Anant Agarwal, an MIT professor and of the founders of the EdX educational platform, recently created a stir by saying that prompt engineering was the most important skill you could learn. And that you could learn the basics in two hours.

Although I agree that designing good prompts for AI is an important skill, Agarwal overstates his case. But before discussing why, it’s important to think about what prompt engineering means.

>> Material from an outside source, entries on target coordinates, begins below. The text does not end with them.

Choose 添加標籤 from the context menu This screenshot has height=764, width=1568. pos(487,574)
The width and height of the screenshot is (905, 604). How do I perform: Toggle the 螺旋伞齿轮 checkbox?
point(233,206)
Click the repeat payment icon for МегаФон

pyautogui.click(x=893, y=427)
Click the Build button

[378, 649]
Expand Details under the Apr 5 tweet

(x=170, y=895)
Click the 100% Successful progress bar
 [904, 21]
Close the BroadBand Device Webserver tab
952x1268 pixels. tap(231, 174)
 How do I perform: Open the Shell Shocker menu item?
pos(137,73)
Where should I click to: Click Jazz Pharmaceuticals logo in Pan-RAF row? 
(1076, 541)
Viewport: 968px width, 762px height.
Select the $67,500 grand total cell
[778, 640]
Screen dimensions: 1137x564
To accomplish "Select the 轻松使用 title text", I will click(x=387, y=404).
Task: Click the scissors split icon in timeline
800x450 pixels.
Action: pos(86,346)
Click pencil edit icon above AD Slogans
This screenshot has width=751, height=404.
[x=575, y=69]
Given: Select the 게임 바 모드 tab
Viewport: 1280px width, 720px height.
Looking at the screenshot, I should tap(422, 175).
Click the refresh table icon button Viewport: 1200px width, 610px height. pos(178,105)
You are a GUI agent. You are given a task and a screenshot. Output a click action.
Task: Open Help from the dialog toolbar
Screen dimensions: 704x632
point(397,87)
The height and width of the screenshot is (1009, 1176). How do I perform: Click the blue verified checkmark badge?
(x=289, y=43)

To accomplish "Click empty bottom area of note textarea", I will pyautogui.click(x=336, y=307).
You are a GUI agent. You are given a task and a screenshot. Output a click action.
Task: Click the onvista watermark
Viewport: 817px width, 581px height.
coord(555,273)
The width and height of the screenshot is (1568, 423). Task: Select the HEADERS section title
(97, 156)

Attempts to define prompt engineering fall into two categories:

Coming up with clever prompts to get an AI to do what you want while sitting at your laptop. This definition is essentially interactive. It’s arguable whether this should be called “engineering”; at this point, it’s more of an art than an applied science. This is probably the definition that Agarwal has in mind.Designing and writing software systems that generate prompts automatically. This definition isn’t interactive; it’s automating a task to make it easier for others to do. This work is increasingly falling under the rubric RAG (Retrieval Augmented Generation), in which a program takes a request, looks up data relevant to that request, and packages everything in a complex prompt.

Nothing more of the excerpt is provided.